Simon Riggs wrote:
> On Fri, 2008-01-04 at 10:22 +0000, Richard Huxton wrote:
>> Simon Riggs wrote:
>>> We would keep a dynamic visibility map at *segment* level, showing which
>>> segments have all rows as 100% visible. No freespace map data would be
>>> held at this level.
>> Small dumb-user question.
>>
>> I take it you've considered some more flexible consecutive-run-of-blocks
>> unit of flagging rather than file-segments. That obviously complicates
>> the tracking but means you can cope with infrequent updates as well as
>> mark most of the "most recent" segment for log-style tables.
>
> I'm writing the code to abstract that away, so yes.
>
> Now you mention it, it does seem straightforward to have a table storage
> parameter for partition size, which defaults to 1GB. The partition size
> is simply a number of consecutive blocks, as you say.
>
> The smaller the partition size the greater the overhead of managing it.
Oh, obviously, but with smaller partition sizes this also becomes useful
for low-end systems as well as high-end ones. Skipping 80% of a seq-scan
on a date-range query is a win for even small (by your standards)
tables. I shouldn't be surprised if the sensible-number-of-partitions
remained more-or-less constant as you scaled the hardware, but the
partition size grew.
> Also I've been looking at read-only tables and compression, as you may
> know. My idea was that in the future we could mark segments as either
> - read-only
> - compressed
> - able to be shipped off to hierarchical storage
>
> Those ideas work best if the partitioning is based around the physical
> file sizes we use for segments.
I can see why you've chosen file segments. It certainly makes things easier.

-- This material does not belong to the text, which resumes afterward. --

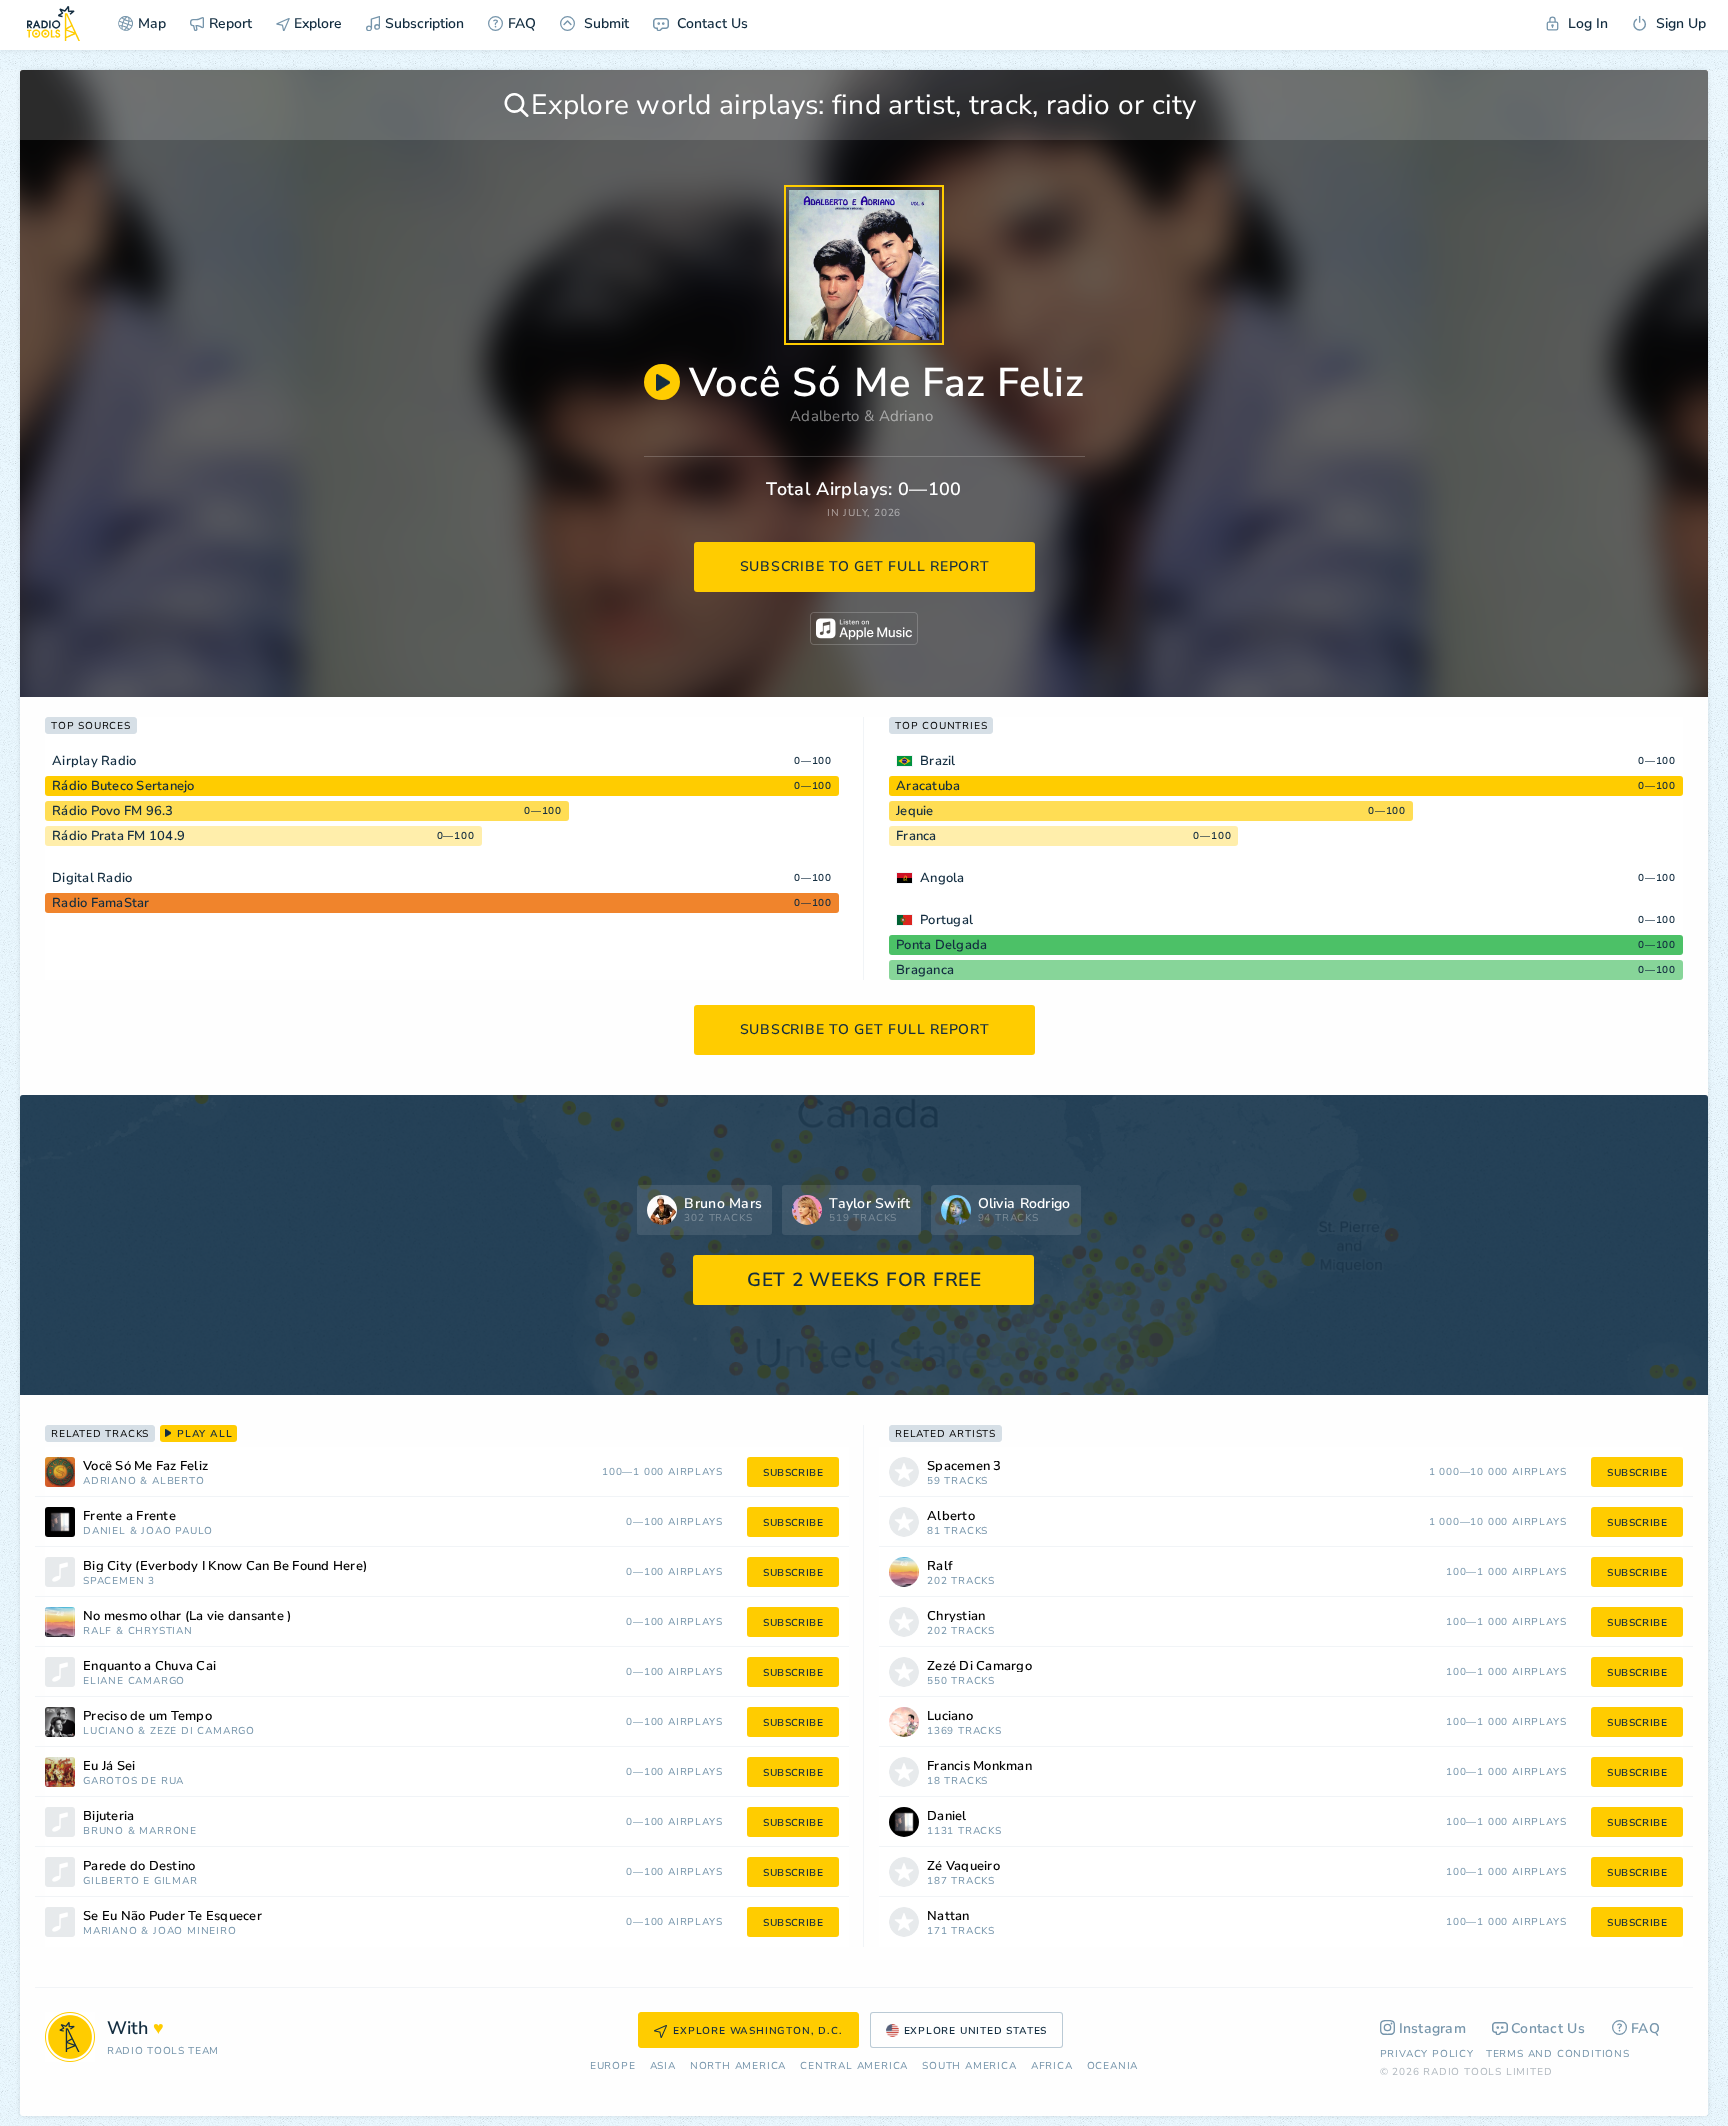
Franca (916, 836)
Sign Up (1679, 23)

Hmm - thinking about the date-range scenario above, it occurs to me that for seq-scan purposes the correct partition
sizedepends upon the
data value you are interested in. What I want to know is what blocks Jan
07 covers (or rather what blocks it doesn't) rather than knowing blocks
1-9999999 cover 2005-04-12 to 2007-10-13. Of course that means that
you'd eventually want different partition sizes tracking visibility for
different columns (e.g. id, timestamp).
I suspect the same would be true for read-only/compressed/archived
flags, but I can see how they are tightly linked to physical files
(particularly the last two).
-- Richard Huxton Archonet Ltd